**Problem description**
Repeat exactly the lines from the start of the material below up to and including the "Show All closest appointments" line.
── Data
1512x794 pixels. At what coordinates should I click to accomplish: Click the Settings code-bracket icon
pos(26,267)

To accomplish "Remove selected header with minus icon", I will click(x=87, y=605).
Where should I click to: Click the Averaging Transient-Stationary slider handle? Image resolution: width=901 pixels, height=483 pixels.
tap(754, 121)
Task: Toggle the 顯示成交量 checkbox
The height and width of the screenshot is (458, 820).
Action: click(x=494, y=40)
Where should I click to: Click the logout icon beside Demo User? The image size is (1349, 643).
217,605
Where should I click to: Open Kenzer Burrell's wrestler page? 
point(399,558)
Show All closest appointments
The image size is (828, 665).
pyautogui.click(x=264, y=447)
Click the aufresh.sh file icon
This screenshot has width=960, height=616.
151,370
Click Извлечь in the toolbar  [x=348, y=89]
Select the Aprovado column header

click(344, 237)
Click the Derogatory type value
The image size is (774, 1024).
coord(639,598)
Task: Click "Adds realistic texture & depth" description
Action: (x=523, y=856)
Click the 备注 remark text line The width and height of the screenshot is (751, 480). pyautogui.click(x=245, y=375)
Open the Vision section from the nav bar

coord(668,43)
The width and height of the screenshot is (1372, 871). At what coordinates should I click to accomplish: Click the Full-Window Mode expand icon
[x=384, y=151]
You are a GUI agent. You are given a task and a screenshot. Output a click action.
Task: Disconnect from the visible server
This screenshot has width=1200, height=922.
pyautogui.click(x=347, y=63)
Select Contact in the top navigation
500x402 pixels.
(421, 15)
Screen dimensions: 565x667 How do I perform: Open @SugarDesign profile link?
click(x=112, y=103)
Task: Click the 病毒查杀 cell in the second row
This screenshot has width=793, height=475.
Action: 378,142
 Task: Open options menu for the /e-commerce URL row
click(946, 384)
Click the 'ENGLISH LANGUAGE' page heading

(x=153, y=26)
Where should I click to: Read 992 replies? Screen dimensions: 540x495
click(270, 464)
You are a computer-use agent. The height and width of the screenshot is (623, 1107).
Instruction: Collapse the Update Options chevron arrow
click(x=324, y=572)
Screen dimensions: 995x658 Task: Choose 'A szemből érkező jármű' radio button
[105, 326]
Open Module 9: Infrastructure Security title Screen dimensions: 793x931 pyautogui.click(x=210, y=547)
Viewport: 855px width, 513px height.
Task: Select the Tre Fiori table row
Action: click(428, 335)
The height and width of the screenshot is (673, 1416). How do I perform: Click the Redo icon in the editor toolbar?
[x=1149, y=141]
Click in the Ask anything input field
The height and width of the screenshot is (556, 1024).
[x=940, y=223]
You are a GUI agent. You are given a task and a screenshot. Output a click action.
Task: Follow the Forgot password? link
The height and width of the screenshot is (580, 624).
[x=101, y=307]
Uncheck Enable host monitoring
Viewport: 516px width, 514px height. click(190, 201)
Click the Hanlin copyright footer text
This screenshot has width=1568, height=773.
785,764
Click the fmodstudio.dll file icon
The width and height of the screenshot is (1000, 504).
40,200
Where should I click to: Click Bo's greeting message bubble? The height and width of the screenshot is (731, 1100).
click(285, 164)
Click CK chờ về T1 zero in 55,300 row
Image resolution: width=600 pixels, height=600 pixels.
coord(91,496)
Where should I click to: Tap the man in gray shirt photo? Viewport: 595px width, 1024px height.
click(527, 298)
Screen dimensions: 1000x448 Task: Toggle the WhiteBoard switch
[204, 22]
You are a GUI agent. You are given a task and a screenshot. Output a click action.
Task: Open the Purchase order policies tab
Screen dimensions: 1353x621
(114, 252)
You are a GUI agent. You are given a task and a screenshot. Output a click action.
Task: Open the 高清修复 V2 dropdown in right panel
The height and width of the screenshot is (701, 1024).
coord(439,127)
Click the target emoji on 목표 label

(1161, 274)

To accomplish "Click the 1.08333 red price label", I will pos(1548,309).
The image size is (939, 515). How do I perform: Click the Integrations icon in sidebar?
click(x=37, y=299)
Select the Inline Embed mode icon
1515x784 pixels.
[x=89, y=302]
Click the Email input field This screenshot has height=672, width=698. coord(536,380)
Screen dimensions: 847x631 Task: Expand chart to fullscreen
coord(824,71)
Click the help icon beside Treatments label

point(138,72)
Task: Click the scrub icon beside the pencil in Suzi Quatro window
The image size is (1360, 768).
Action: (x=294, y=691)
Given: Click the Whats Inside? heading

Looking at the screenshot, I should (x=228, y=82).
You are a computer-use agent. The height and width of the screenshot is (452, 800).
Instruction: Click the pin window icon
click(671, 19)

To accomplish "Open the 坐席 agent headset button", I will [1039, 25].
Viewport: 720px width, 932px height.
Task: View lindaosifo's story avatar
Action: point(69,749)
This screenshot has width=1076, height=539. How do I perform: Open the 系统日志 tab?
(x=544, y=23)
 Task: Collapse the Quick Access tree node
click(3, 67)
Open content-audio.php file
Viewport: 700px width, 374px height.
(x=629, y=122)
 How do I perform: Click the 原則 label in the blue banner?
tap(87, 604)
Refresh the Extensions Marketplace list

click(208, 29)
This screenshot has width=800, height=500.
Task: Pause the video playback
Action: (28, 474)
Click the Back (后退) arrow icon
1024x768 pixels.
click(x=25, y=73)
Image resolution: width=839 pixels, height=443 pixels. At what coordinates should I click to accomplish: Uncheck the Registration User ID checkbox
────
**Answer section**
1512x794 pixels. At what coordinates should I click to accomplish: Click the Settings code-bracket icon
pos(26,267)

To accomplish "Remove selected header with minus icon", I will click(x=87, y=605).
Where should I click to: Click the Averaging Transient-Stationary slider handle? Image resolution: width=901 pixels, height=483 pixels.
tap(754, 121)
Task: Toggle the 顯示成交量 checkbox
The height and width of the screenshot is (458, 820).
Action: click(x=494, y=40)
Where should I click to: Click the logout icon beside Demo User? The image size is (1349, 643).
217,605
Where should I click to: Open Kenzer Burrell's wrestler page? 
point(399,558)
Show All closest appointments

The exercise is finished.